Quake III Arena and the fast inverse square root algorithm
Author: Paul King
Published: 2023-02-28 12:05AM
Introduction
In 1999, id Software released Quake III Arena, a multiplayer first-person shooter.
When the game’s source code was released to the world, it contained a previously unknown algorithm called the Fast Inverse Square Root. We don’t plan to explain the algorithm in depth but its significance at the time is that it provided a very good approximation to the equation \$f(x) = 1/sqrt(x)\$ which is used for vector normalization and other math behind the game which is used extensively for numerous graphical aspects including 3D shading. The fast algorithm was 3-4 times faster at calculating the answer than using the traditional math libraries and the results were within < 0.2%.
Here is the code:
float Q_rsqrt( float number )
{
long i;
float x2, y;
const float threehalfs = 1.5F;
x2 = number * 0.5F;
y = number;
i = * ( long * ) &y; // evil floating point bit level hacking
i = 0x5f3759df - ( i >> 1 ); // what the f☼⁕k?
y = * ( float * ) &i;
y = y * ( threehalfs - ( x2 * y * y ) ); // 1st iteration
// y = y * ( threehalfs - ( x2 * y * y ) ); // 2nd iteration, this can be removed
return y;
}
Why does it look strange? There are numerous parts which you wouldn’t expect to be part of a square root calculation. There’s some tricks for converting to and from float and long IEEE 754 32-bit representations, a "magic" constant, some bit shifting, and a touch of Newton’s method throw in for good measure.

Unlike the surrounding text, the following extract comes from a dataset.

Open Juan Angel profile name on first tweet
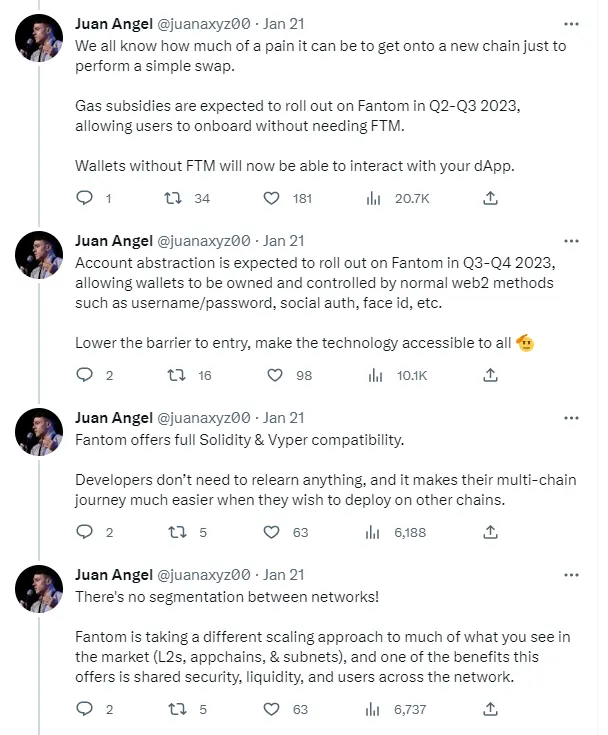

The details have been explained in some detail in numerous blogs, e.g. Fast Square Root Approximation and Understanding Quake’s Fast Inverse Square Root, and videos, e.g. Fast Inverse Square Root — A Quake III Algorithm and Quake III Arena’s Unknown Algorithm Explained. There are even sites which show the algorithm for numerous languages (including Groovy).
Not long after the game’s release, Intel added SQRTSS and RSQRTSS instructions to x86 processors. Here is one of the JDK enhancements to provide SQRTSS support for float Math.sqrt(). There are later blogs which explain that, due to these and other hardware advances, the algorithm is now mostly only relevant for historical folklore reasons, e.g. Death of Quake 3’s Inverse Square Root Hack and Is Fast Inverse Square Root still Fast?.
Let’s have a look at a few alternatives for calculating the inverse square root
including two variants of the fast inverse square root algorithm.
We’ll do this for Java and Groovy, and look at both float
and double
implementations. We could go further and try different numbers of iterations
of the Newton’s method correction, but we’ll leave that as an exercise for the reader. 😊
Java Float implementations
There are numerous places to see Java examples of the algorithm and numerous ways you could run a microbenchmark. We are using code somewhat similar to this gist. We could have been more elaborate and used jmh, but we aren’t trying to do a comprehensive performance analysis here, we just want some rough ballpark numbers. Perhaps that is the topic for a subsequent blog.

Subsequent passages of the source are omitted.